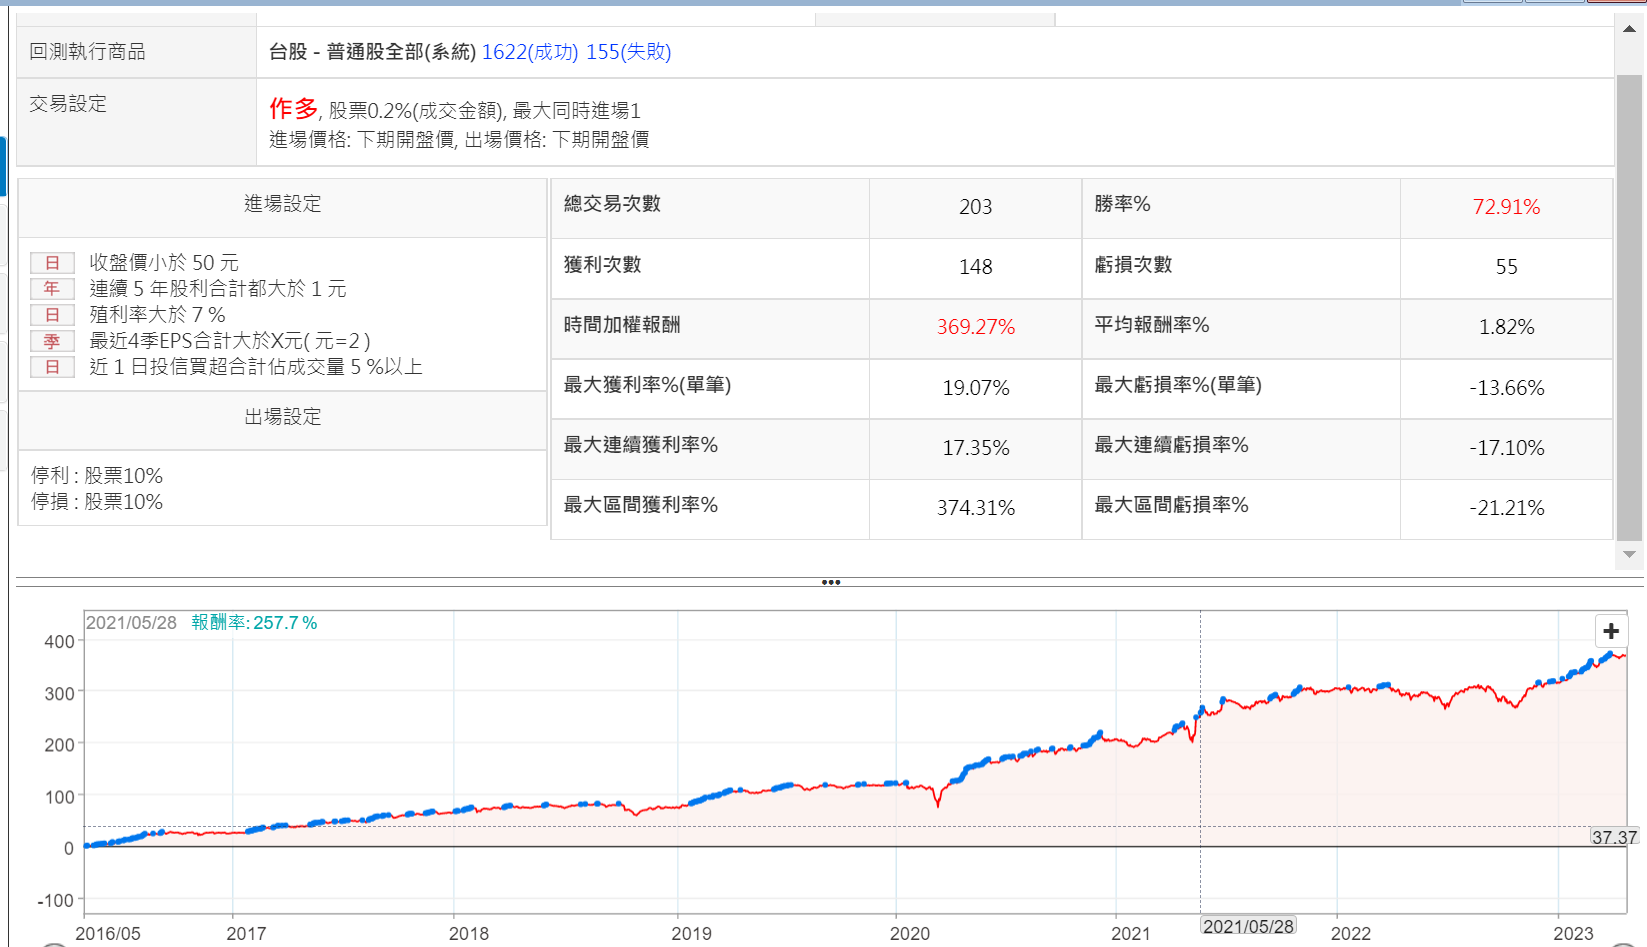Click the 進場設定 section header
Viewport: 1647px width, 947px height.
pyautogui.click(x=283, y=204)
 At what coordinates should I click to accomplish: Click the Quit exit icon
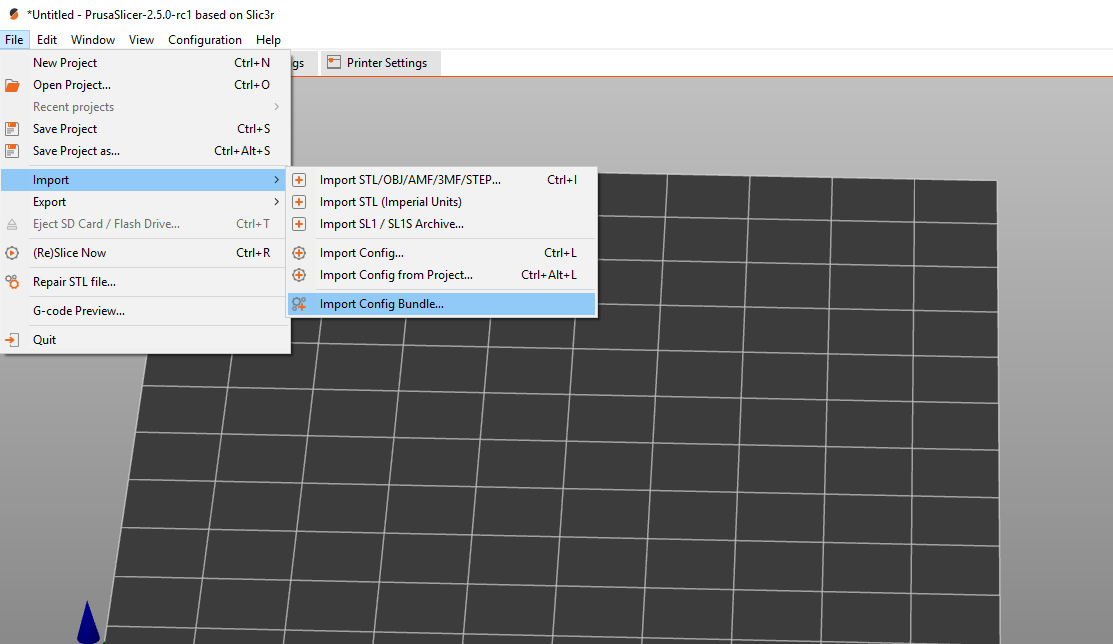13,340
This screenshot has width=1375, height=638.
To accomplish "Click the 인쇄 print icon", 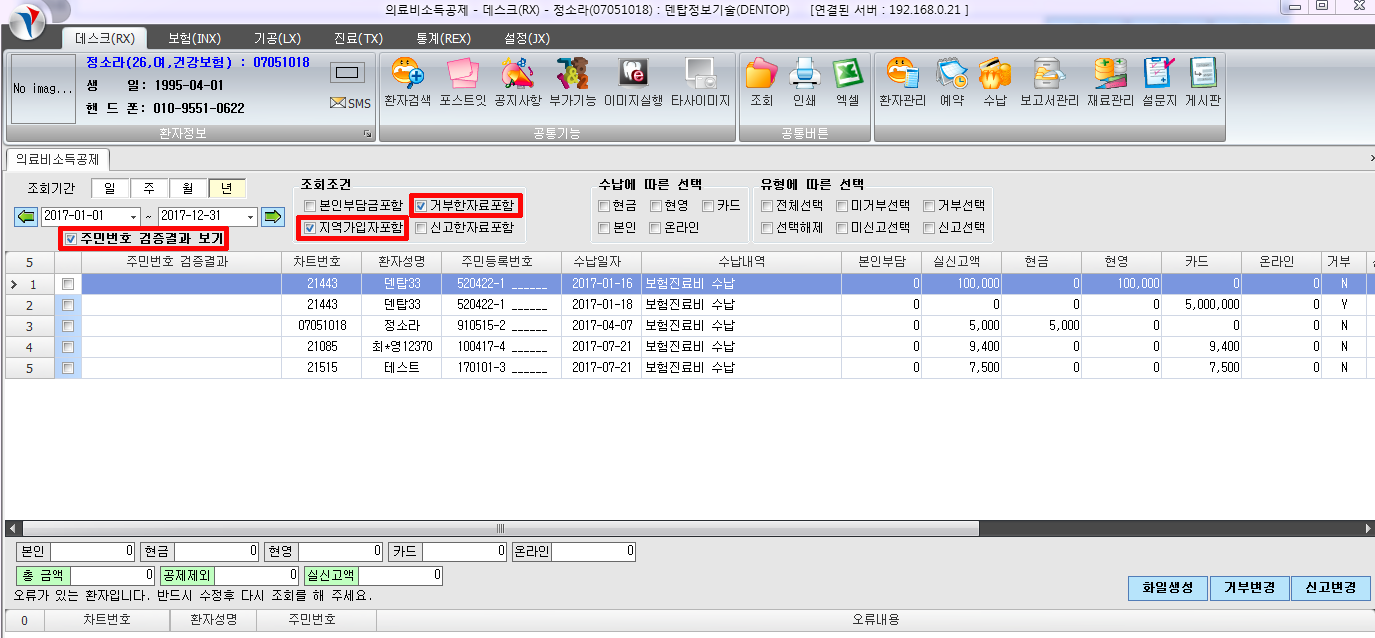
○ ○ ○ ○ ○
> **Problem to solve**:
Only the lines from the one holding "At what coordinates" to the last line of the entries above should be printed, exactly as they appear and with no pictures.

> **Task result**:
 At what coordinates should I click to accomplish: Click the Quit exit icon
13,340
This screenshot has width=1375, height=638.
To accomplish "Click the 인쇄 print icon", 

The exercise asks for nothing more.